▶ WHAT THE EXERCISE ASKS
Write out exactly the lines below that run from the one containing "Robot (36, 2169)" through the one containing "Nuestra empresa (68, 2141)", both included, with no other lines.

------ GIVEN RECORDS ------

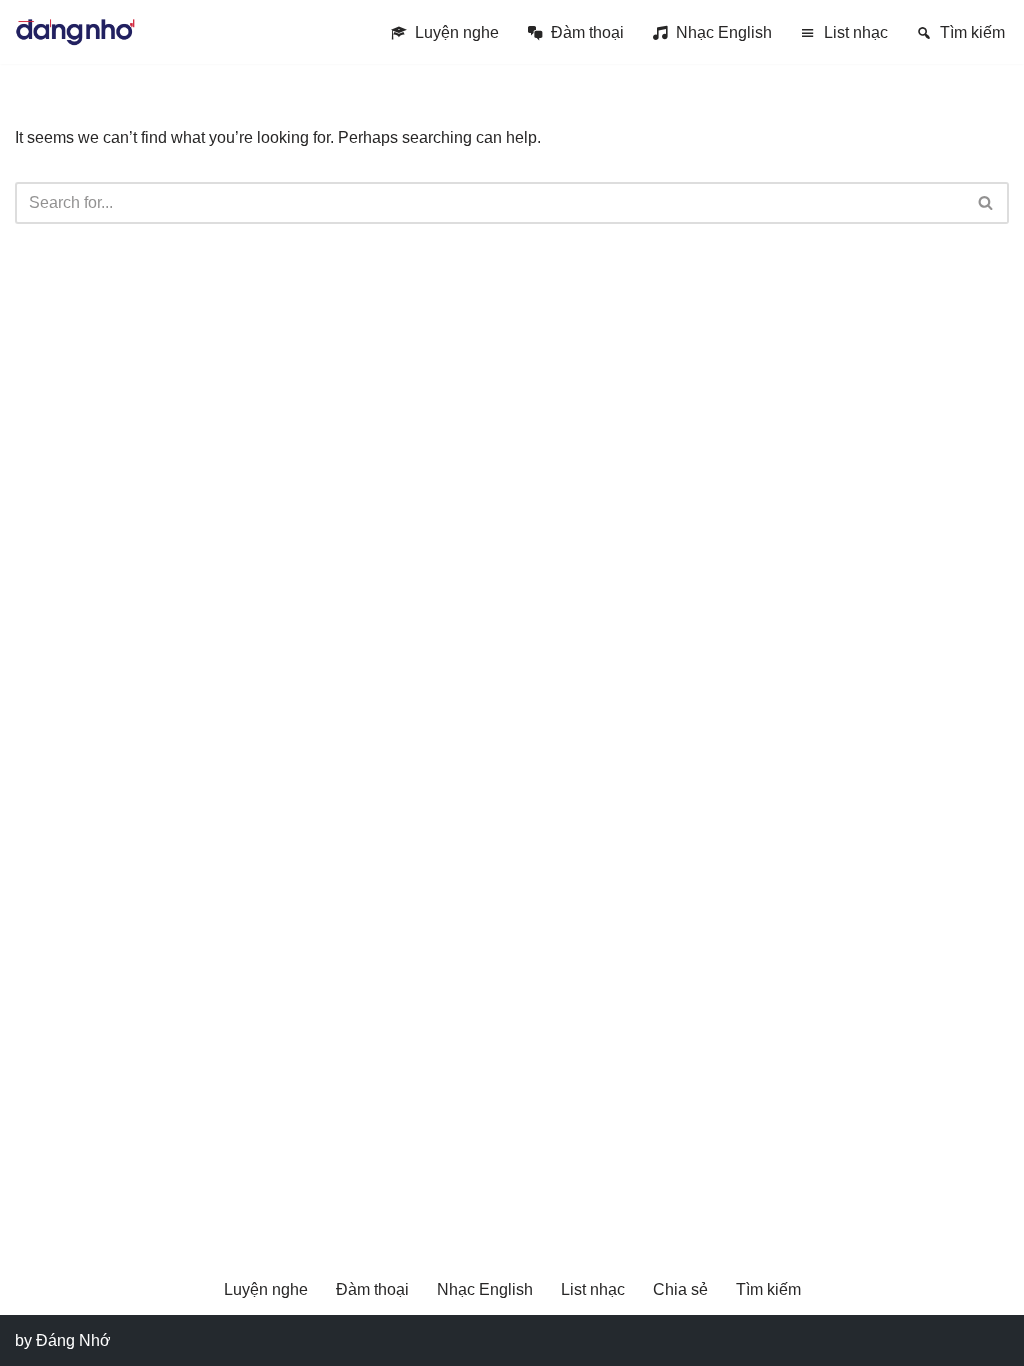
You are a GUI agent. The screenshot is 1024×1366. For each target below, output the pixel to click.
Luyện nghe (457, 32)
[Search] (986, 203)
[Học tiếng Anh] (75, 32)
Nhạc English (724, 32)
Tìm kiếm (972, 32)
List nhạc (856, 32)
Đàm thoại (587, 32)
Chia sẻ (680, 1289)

------
------ GIVEN RECORDS ------

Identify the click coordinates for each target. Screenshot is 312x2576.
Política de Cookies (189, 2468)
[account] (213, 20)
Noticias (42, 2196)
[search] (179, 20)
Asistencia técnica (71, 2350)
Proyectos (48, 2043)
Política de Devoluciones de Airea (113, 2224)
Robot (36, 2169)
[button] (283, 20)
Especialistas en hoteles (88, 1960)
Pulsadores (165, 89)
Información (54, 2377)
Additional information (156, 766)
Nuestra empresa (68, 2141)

------

▶ SOLUTION TO THE PROBLEM
Robot (36, 2169)
[button] (283, 20)
Especialistas en hoteles (88, 1960)
Pulsadores (165, 89)
Información (54, 2377)
Additional information (156, 766)
Nuestra empresa (68, 2141)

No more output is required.